TASK DETAILS: Rewrite the entries below, swapping every "pixels" for "px" and keeping everything else the same. Leave the pictures out.

## START

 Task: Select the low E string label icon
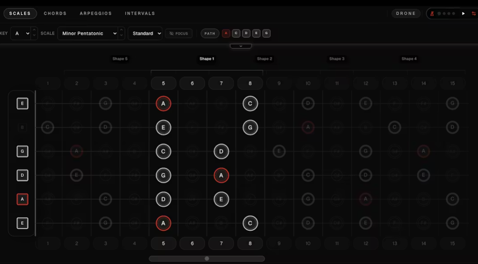click(x=22, y=223)
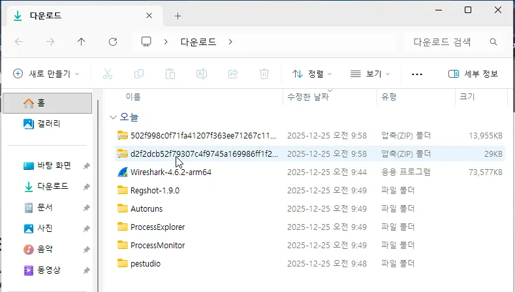Viewport: 515px width, 292px height.
Task: Click the Copy icon in toolbar
Action: (139, 74)
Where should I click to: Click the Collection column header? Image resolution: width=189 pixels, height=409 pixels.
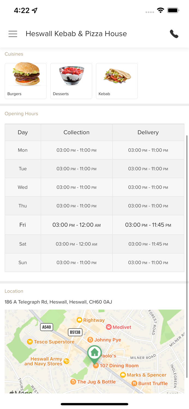tap(76, 133)
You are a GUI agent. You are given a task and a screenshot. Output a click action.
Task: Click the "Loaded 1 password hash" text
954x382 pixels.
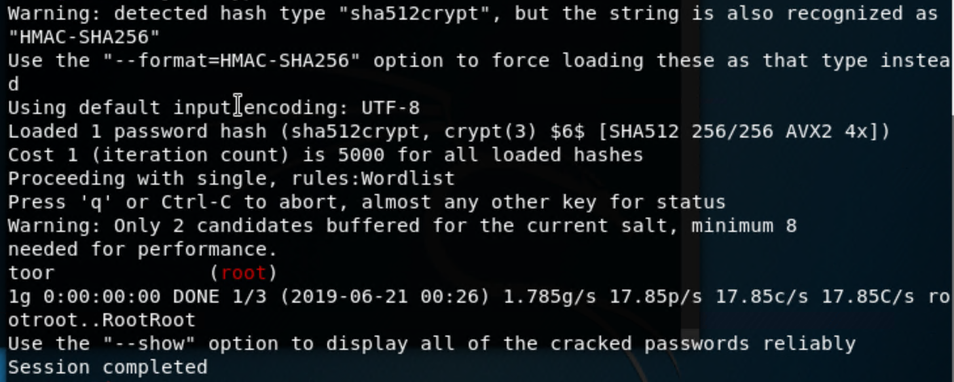(137, 131)
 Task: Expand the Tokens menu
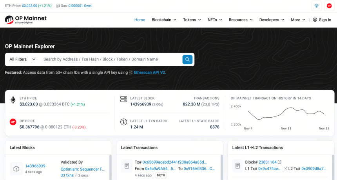point(192,20)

## END

RESULT BELOW:
 Task: Select the low E string label icon
click(x=22, y=223)
Viewport: 515px width, 292px height.
Task: Click the Copy icon in toolbar
Action: (139, 74)
Where should I click to: Click the Collection column header? Image resolution: width=189 px, height=409 px.
tap(76, 133)
You are a GUI agent. You are given a task and a screenshot. Output a click action.
Task: Click the "Loaded 1 password hash" text
954x382 px.
(137, 131)
 Task: Expand the Tokens menu
point(192,20)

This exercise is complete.